C’en était fini de cet homme moribond complètement déconnecté de la réalité. Revanchard, inconscient, sans envergure, sans vision politique, incompétent, il a semé pendant vingt ans de règne sans partage le chaos et a permis à la mafia politico-financière de prospérer et d’accaparer toutes les richesses du pays. Il a fait de l’Algérie la république des coquins et des copains, la République des oligarques et des intouchables, la République de l’impunité et de la justice aux ordres. Il a encouragé les détournements, les malversations et le pillage. Il a érigé la corruption en institution et a fait d’elle son instrument, son outil, son terrain de prédilection pour conserver le pouvoir. Il avait d’autres principales armes : l’hypocrisie, la fourberie et les manigances. Narcissique et égocentrique, il est arrivé au pouvoir par un vrai concours de circonstances. Il cherchait la célébrité et il est arrivé à la réaliser en devenant la risée du monde entier, portant dans le même temps un rude coup au prestige de l’Algérie qui était le fer de lance et la Mecque des révolutionnaires un certain temps. Il a quitté le pouvoir par la petite porte, humilié et chassé par le peuple.
Ses principaux hommes
Saïd Bouteflika : le président bis. Le véritable président bis, le décideur de l’ombre vers lequel convergeaient tous ceux qui gravitaient autour du système. Il doit tout à son frère. C’était le faiseur des ministres. Omniscient et omniprésent, il était partout, veillait sur tout et contrôlait tout. Il était l’œil et la gâchette de son frère. Homme le plus puissant du clan après le Président, il était sans foi, ni loi. Ses courtisans lui devaient tout. L’obéissance, l’allégeance, la soumission, la loyauté à toute épreuve sont les critères de référence pour faire partie du clan. Gare à celui qui tenterait de rompre le contrat ! Il serait exclu et jeté aux orties. Benflis et Belkhadem en savent quelque chose.

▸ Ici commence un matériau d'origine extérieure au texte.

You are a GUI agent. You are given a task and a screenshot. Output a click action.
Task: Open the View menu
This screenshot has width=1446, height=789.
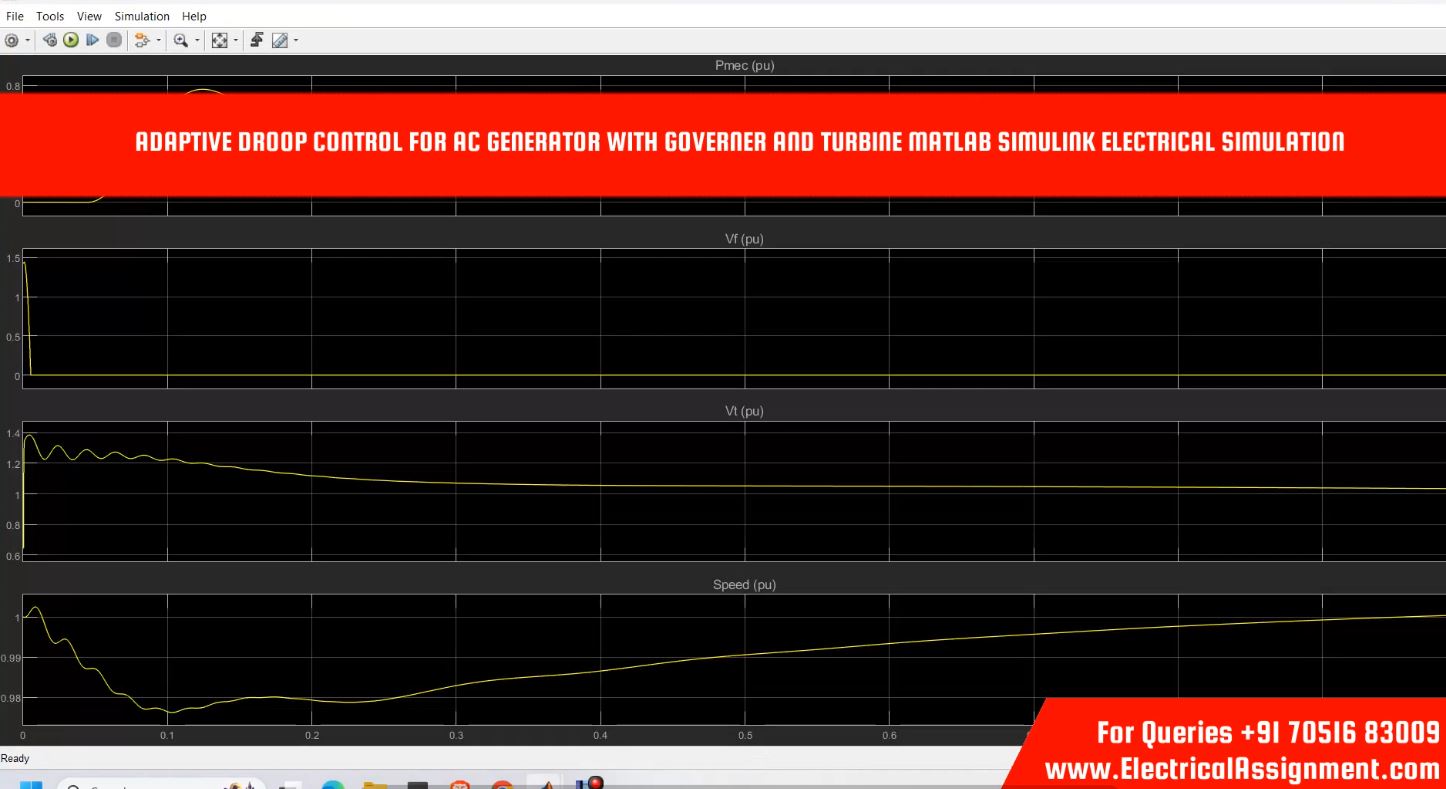pyautogui.click(x=89, y=16)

Ali Haddad : le trésorier du clan. Ami inconditionnel de Saïd Bouteflika, il est le plus grand affairiste du clan, sorti du néant, complètement absorbé par l’argent et le gain facile, pourvoyeur de fonds de la clique – retour d’ascenseur –, placé à la tête du FCE pour distribuer la rente aux délateurs et aux prédateurs. Il rêvait d’ouvrir une agence matrimoniale pour marier les Algériennes aux Chinois.
Amar Saïdani : le tambourineur. Il était le porte-parole officieux du clan. Un autre exécuteur des sales besognes. Dépourvu de scrupule, c’est lui qui véhiculait et transmettait les messages conçus dans les laboratoires de Saïd Bouteflika. L’écouter parler est une véritable torture pour les oreilles et le cœur. Parachuté au sommet de l’échelle par un miracle de la fratrie Bouteflika, il est un véritable cas psychopathologique.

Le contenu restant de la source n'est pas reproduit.